- _Exercise directions_
Consider the listing below. Extract exactly the lines from the line containing "Task: Click the help icon beside Shop page" to the line containing "At what coordinates", both included.

- _Source data_
╭──

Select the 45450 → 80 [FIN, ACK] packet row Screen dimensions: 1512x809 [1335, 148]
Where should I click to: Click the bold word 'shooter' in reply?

╰──
╭──

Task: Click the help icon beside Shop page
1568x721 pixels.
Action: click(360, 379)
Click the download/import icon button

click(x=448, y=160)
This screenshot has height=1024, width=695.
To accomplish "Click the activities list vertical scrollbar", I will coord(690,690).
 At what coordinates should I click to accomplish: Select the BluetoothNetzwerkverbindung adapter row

╰──

- _Answer below_
Task: Click the help icon beside Shop page
1568x721 pixels.
Action: click(360, 379)
Click the download/import icon button

click(x=448, y=160)
This screenshot has height=1024, width=695.
To accomplish "Click the activities list vertical scrollbar", I will coord(690,690).
 At what coordinates should I click to accomplish: Select the BluetoothNetzwerkverbindung adapter row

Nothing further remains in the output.